Classification and properties of iron meteorites

Abstract

Most (86%) iron meteorites can be assigned to one of 12 genetic groups on the basis of systematic variations in their chemical, mineralogical, and structural properties; the remaining 14% are termed anomalous. The groups are best resolved on Ga‐Ni or Ge‐Ni plots, but they may also be defined using other elements, the distribution and morphology of characteristic minerals, and very often kamacite bandwidths. The power of this classification to reveal correlations of numerous and diverse properties within these groups and systematic variations between groups emphasizes its validity. Its use is essential for understanding the formation of iron meteorites. A comparison of the 12 groups suggests that there are two types with very different histories: (1) the major groups IIAB, IIIAB, and IVA (11, 32, and 8% of all irons, respectively), probably IIC, IID, and IVB, and possibly also IC, IIIE, and IIIF; within these groups, most properties are correlated and chemical and mineralogical trends closely similar and (2) the large group IAB (19% of all irons), IIICD, and probably IIE, in which correlations between properties are generally much weaker and the observed trends distinctly different from those in groups of the former type.
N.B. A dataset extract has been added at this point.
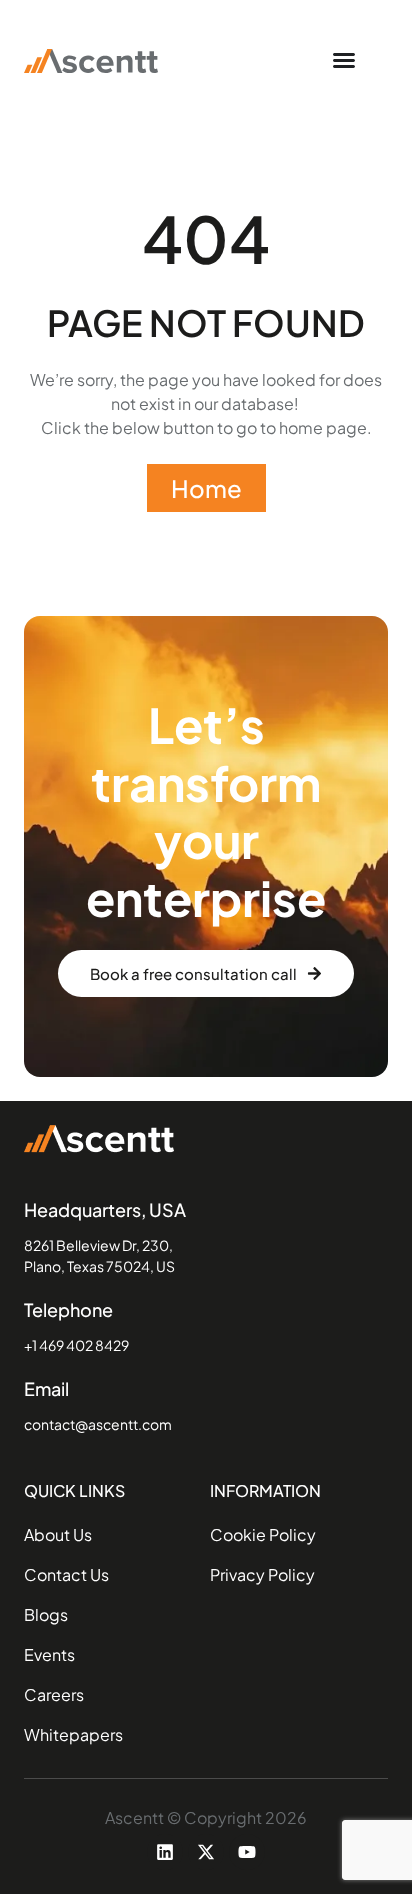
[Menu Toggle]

Each group very probably formed in its own parent body. Groups of the second type seem to have diverse formational histories, but we believe that, unlike the first type, they were not once part of molten cores. This study is based on results from nearly 500 different iron meteorites, which are listed with their classification together with 70 other paired irons. We present a comparative study of the properties of the 12 groups without attempting to fit these data to detailed models for their formation.